**Stated exercise**
Revise the passage of the patch reply between "I had measured" and "ensure write completion.", inclusive, changing "reset path" to "reset sequence" wherever it occurs.

[PATCH V5 6/7] iommu/msm: Use writel_relaxed and add a barrier

Sun May 22 23:05:04 PDT 2016

Hi Arnd,

>> @@ -124,6 +124,9 @@ static void msm_iommu_reset(void __iomem *base, int ncb)
>>  		SET_TLBLKCR(base, ctx, 0);
>>  		SET_CONTEXTIDR(base, ctx, 0);
>>  	}
>> +
>> +	/* Ensure completion of relaxed writes from the above SET macros */
>> +	mb();
>>  }
>
>Why do the above use the relaxed writes? Do you have any performance
>numbers showing that skipping the sync for the reset makes a measurable
>difference?
>
>How did you prove that skipping the sync before the write is safe?
>
>How about resetting the iommu less often instead?
>

I had measured the numbers only for the full usecase path, not for the
reset path alone. I saw improvement of about 5% on full numbers.
As you said, the reset path would be called only less often
and might not bring a measurable change. I did not see a difference in behavior
when changing the sync to happen after the writes. But my understanding was that
the sync after the writes was required to ensure write completion. 

I should have made smaller patches to do this change.

**Information shown**
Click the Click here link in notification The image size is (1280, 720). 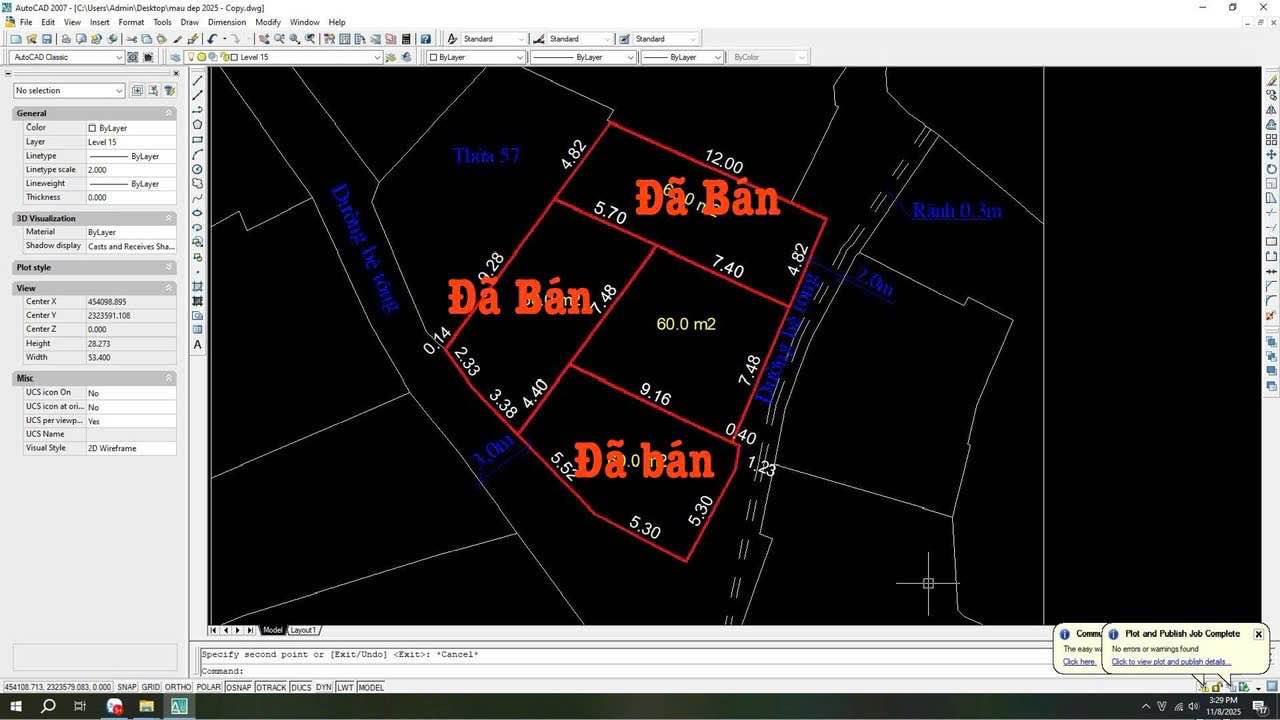pos(1078,661)
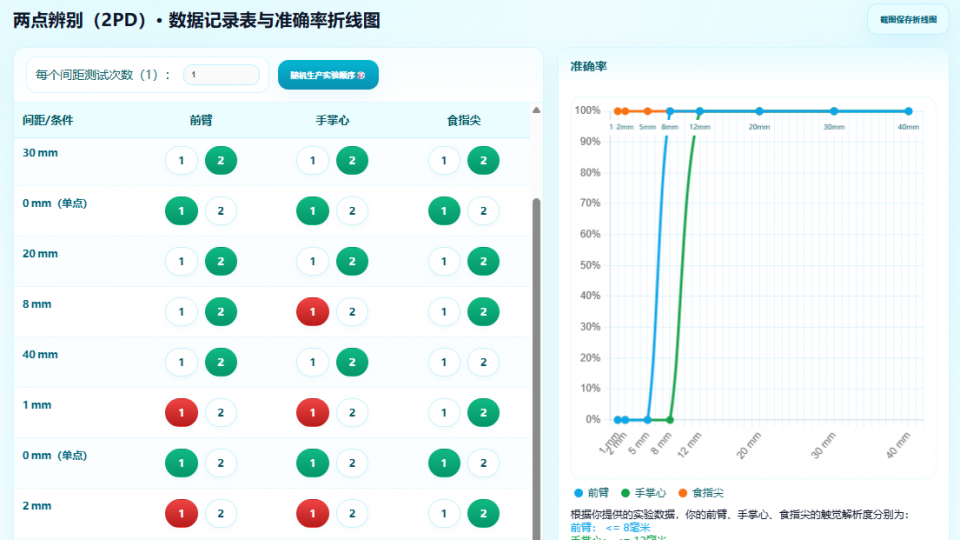Click the 20mm data point on chart
960x540 pixels.
[x=759, y=111]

**Completed exercise**
I had measured the numbers only for the full usecase path, not for the
reset sequence alone. I saw improvement of about 5% on full numbers.
As you said, the reset sequence would be called only less often
and might not bring a measurable change. I did not see a difference in behavior
when changing the sync to happen after the writes. But my understanding was that
the sync after the writes was required to ensure write completion.